◆ THE TASK ◆
Your answer must be the exact lines from the one holding "This screenshot has" through the end of the entries, with no pictures.

Dataset entries:
# # #

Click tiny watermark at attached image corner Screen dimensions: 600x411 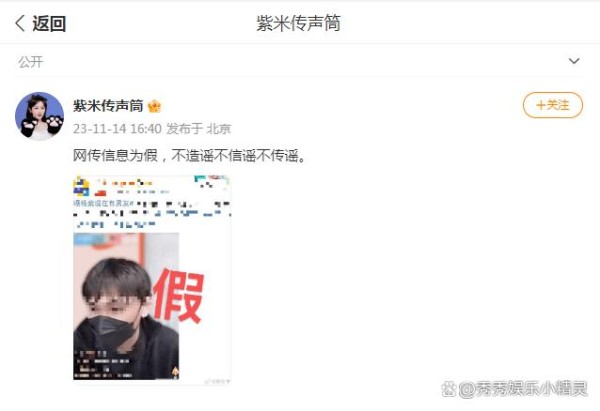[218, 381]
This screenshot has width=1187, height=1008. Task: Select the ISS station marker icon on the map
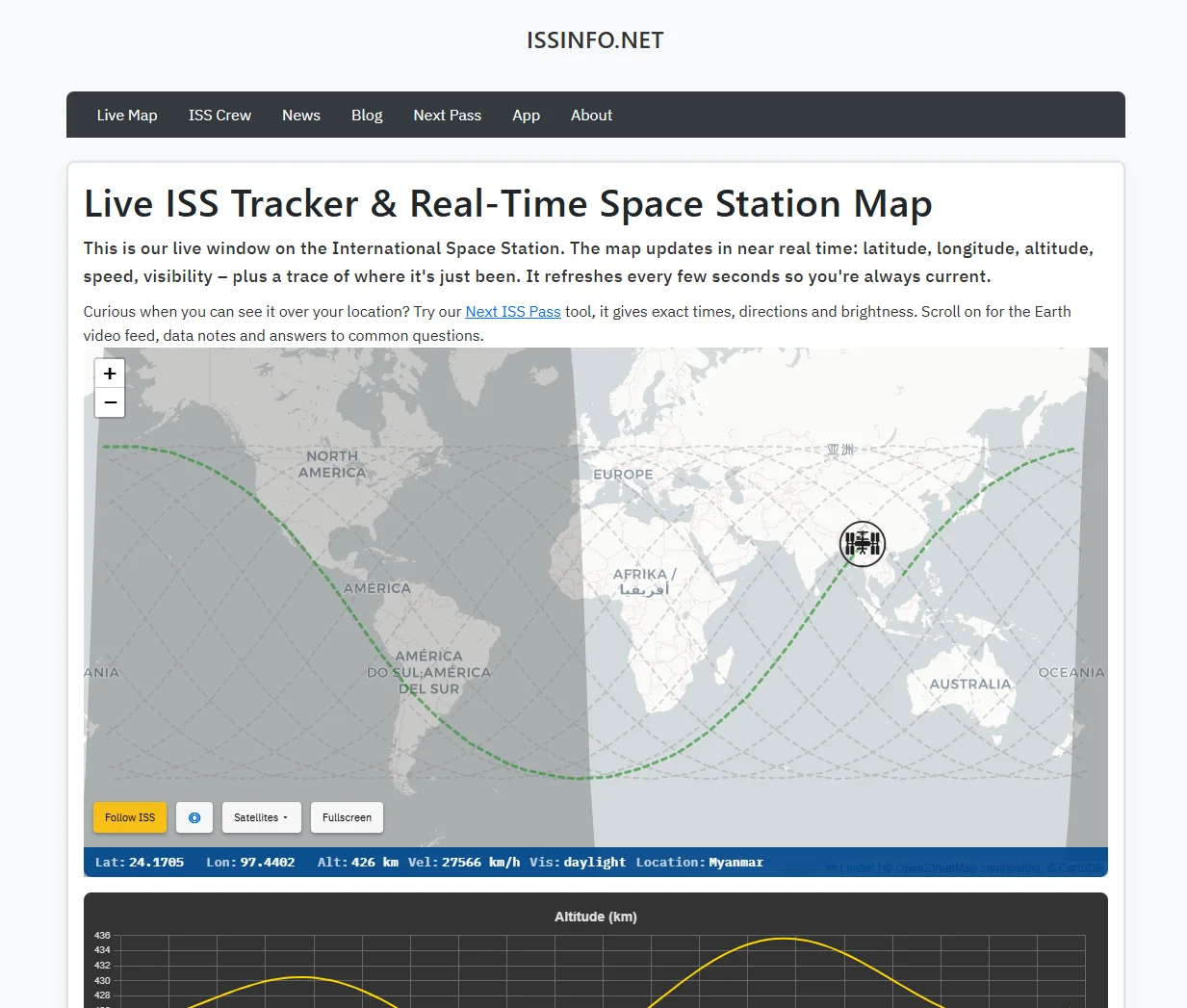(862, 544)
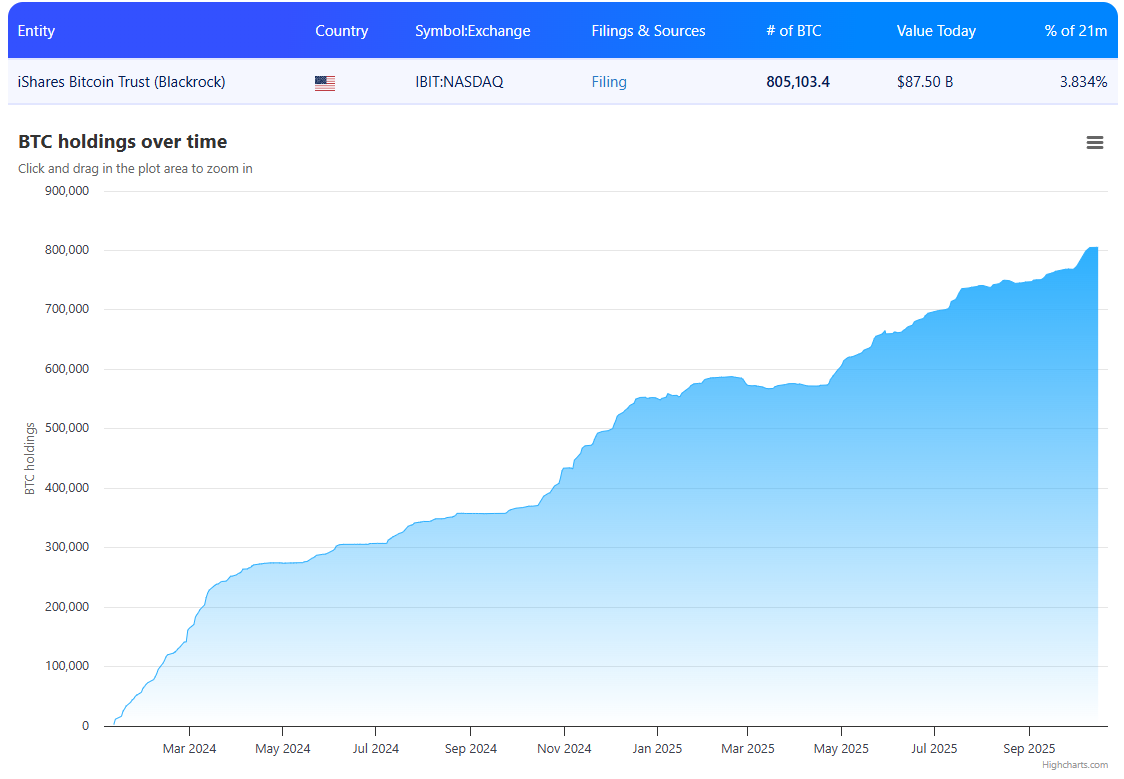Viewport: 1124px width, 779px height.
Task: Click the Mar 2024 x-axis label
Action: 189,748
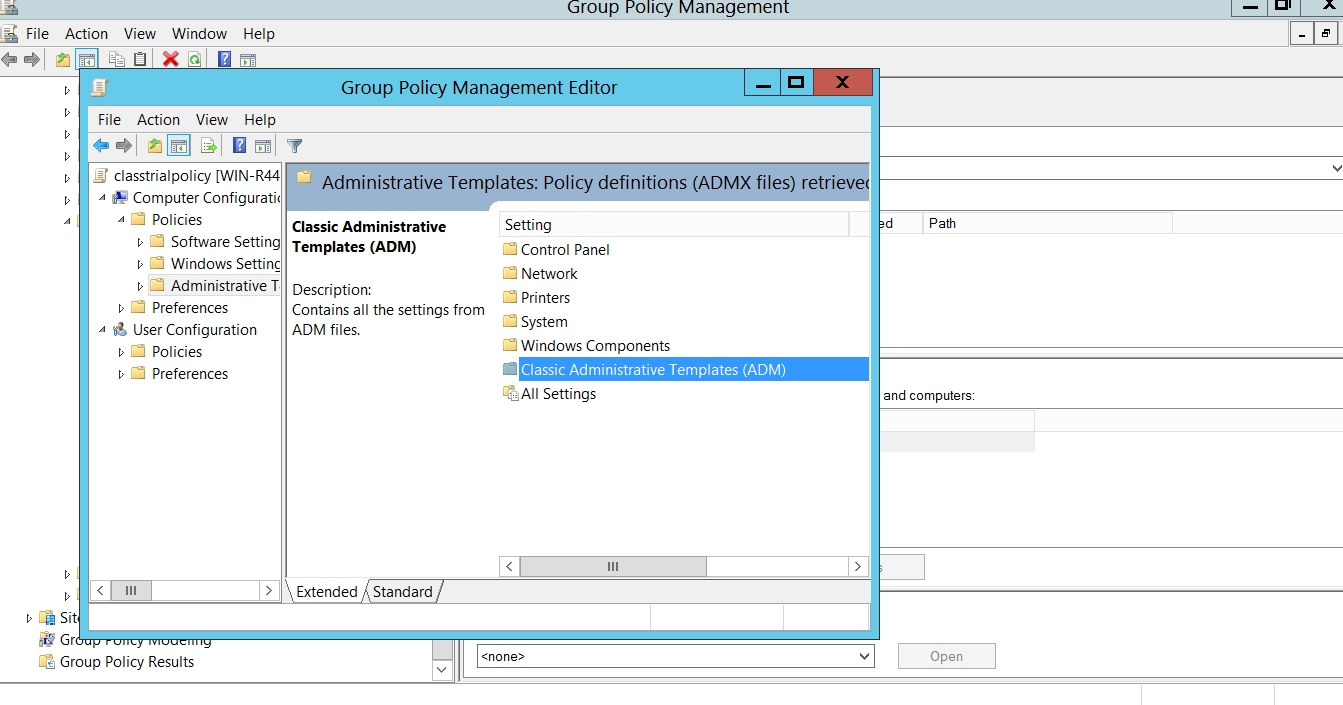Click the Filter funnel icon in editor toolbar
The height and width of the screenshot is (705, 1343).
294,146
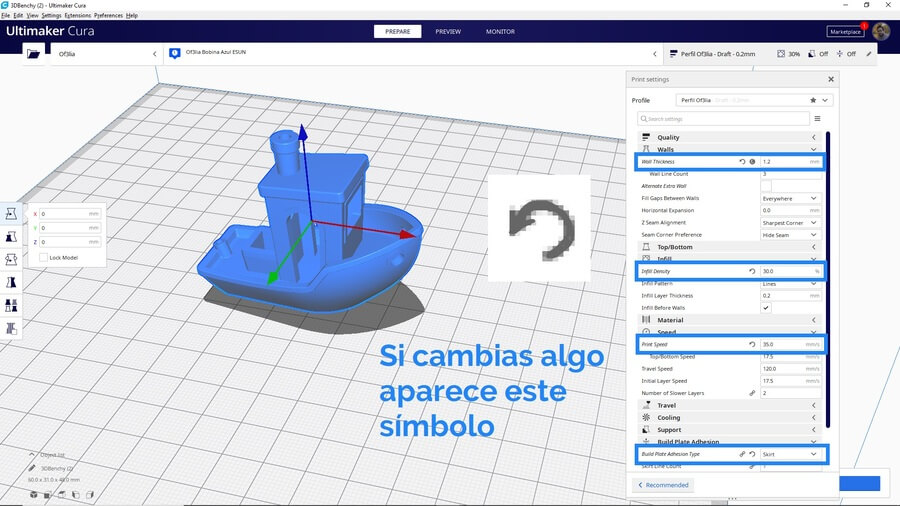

# # #

◆ RESULT OF THIS EXERCISE ◆
This screenshot has width=1187, height=1008. Task: Select the ISS station marker icon on the map
(862, 544)
Viewport: 1124px width, 779px height.
Task: Click the Mar 2024 x-axis label
Action: 189,748
Click the Filter funnel icon in editor toolbar
The height and width of the screenshot is (705, 1343).
294,146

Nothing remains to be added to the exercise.